Toprak, Cumhurbaşkanının Musul’la ilgili açıklamaları ve Irak-Suriye tezkeresinin TBMM’den geçirilmesi sonrasında, Bağdat’ın tavrındaki bu sert değişimin, ABD’nin bilgisi, onayı ve teşvikiyle gerçekleştiğini ifade ederek şunları söyledi:
“Irak Meclisi’nin aldığı kararın hemen ardından, Irak’taki IŞİD karşıtı koalisyonun sözcüsü ABD’li John Dorrian’ın, TSK’nın Irak’taki varlığının illegal olduğunu, Irak hükümetinin izni ve onayının bulunmadığını açıklaması, bu değerlendirmelerimin doğruluğunu göstermektedir. Kasım’da başlaması planlanan Musul harekâtına, TSK’nın ve Başika’da TSK tarafından eğitilen, eski Musul Valisi Esil Nuceyfi’ye bağlı silahlı güçlerin katılmasına, ABD ve Bağdat yönetimi karşı çıkmaktadır. Bu kuvvetlerin, Irak ordusu emrine girmeleri gerektiği ifade edilmektedir. Irak Ordusu, Irak Özel Kuvvetleri, Barzani peşmergeleri ve Şii Milis Güçlerinin yer alacağı belirtilen Musul harekâtında, TSK ve eğittiği Esil Nuceyfi birliklerinin yer alması halinde, bir Şii-Sünni mezhep savaşının başlayacağı endişeleri dile getirilmektedir. Musul’un ardından IŞİD’ten kurtarılması hedeflenen Tel Afer’de ise durum daha ciddi ve vahimdir. IŞİD işgali sırasında, IŞİD’le işbirliği yaparak, Şii Türkmenleri katleden ve Tel Afer’den çıkartan Sünni Türkmenlerin, bu defa harekâta katılacak Şii Türkmen milislerce katliama uğramasından kaygı duyulmaktadır. TSK’nın harekâtta yer alması durumunda, Şii milislerle TSK arasında çatışmalar yaşanması gündeme gelecektir.
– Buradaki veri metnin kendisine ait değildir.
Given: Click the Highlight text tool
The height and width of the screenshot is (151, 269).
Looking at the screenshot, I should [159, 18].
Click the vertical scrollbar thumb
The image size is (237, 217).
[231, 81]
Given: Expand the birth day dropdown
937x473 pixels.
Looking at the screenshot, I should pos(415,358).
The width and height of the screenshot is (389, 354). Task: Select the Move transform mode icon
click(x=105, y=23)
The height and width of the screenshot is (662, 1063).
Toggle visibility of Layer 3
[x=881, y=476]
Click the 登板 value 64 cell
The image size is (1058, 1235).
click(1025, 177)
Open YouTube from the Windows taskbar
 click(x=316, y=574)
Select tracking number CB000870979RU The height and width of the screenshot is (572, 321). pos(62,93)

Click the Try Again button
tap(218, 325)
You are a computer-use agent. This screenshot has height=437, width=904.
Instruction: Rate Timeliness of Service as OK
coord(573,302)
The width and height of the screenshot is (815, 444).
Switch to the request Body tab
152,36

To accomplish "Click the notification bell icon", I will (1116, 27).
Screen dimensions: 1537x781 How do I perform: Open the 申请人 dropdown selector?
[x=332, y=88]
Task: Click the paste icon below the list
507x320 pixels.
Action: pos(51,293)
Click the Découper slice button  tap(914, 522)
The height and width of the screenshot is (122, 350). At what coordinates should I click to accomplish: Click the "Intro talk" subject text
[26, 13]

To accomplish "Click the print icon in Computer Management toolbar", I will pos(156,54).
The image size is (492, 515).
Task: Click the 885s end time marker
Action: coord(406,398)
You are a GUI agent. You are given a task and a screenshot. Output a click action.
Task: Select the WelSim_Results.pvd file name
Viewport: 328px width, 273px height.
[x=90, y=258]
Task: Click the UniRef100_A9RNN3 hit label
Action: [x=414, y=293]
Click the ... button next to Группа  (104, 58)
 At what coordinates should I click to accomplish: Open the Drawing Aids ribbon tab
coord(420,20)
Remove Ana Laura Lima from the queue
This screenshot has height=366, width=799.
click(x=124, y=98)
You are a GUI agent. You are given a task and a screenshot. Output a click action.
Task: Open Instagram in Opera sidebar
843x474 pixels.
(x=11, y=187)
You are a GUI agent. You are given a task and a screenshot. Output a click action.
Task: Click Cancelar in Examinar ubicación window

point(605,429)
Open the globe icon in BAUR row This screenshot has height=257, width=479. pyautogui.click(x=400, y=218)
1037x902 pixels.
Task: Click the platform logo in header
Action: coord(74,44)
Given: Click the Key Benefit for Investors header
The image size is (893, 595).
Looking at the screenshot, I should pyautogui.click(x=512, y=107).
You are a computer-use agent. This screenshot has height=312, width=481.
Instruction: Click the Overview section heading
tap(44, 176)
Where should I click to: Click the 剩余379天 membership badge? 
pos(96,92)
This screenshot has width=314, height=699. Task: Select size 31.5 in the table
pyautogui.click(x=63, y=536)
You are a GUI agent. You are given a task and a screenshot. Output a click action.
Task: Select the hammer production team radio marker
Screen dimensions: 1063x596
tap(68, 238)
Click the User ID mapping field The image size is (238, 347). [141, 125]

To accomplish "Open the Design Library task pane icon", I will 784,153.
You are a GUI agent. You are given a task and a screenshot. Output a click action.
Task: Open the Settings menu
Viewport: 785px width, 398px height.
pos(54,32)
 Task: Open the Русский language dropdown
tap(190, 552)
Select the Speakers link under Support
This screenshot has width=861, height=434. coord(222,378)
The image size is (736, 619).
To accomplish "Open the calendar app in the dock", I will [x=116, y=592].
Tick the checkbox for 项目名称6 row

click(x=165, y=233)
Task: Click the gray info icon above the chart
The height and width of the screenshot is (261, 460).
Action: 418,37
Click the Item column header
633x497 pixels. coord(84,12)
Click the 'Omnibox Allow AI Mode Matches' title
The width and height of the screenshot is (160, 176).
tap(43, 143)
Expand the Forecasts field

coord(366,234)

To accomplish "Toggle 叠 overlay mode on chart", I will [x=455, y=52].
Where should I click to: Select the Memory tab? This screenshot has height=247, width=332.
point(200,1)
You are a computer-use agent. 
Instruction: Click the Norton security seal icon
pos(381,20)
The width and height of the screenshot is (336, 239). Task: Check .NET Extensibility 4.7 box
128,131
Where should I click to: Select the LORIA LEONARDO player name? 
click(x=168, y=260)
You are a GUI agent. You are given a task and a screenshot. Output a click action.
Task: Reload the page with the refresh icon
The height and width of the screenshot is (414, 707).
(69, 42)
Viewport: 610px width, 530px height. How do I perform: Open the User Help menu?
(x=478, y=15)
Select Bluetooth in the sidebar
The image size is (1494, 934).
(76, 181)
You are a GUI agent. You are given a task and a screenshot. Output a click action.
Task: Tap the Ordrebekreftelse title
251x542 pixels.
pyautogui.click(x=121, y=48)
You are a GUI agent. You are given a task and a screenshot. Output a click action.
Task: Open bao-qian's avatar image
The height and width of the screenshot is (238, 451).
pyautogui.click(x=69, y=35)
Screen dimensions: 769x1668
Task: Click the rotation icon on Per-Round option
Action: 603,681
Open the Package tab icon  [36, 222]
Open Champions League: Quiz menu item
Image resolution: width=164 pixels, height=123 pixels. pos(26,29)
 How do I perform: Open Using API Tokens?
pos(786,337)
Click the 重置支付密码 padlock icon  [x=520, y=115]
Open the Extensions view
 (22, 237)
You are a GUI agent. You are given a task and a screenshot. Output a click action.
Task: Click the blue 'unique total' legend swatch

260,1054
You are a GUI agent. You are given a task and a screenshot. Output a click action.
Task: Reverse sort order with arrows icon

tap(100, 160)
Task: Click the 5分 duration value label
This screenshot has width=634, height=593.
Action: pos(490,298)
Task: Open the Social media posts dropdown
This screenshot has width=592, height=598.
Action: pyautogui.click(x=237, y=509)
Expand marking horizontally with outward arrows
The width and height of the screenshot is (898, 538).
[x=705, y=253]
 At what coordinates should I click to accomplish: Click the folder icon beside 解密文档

Böyle bir durumda, Türkiye’nin bir anda kendisini sonuçları kestirilemeyecek bir Şii-Sünni mezhep savaşının ortasında bulması, kuvvetle muhtemeldir. Hükümet, Suriye ve Irak’ta ülkemizi daha büyük tehlikeler ve tehditlerle karşı karşıya bırakmadan, konu tüm boyutlarıyla TBMM’de gerekirse kapalı oturumda acilen görüşülmeli, muhalefetin de görüş ve değerlendirmeleri, uyarıları dikkate alınmalıdır. TBMM’nin varlığı ve görüşleri, Irak Meclisi’nden daha değersiz değildir. Her saat başı dengelerin ve tarafların değiştiği, ittifakların yeniden kurulduğu Ortadoğu coğrafyasında, ülkemizin büyük bir felâkete sürüklenmemesi için, hükümeti Irak ve Suriye politikalarını gözden geçirmeye çağırıyorum.”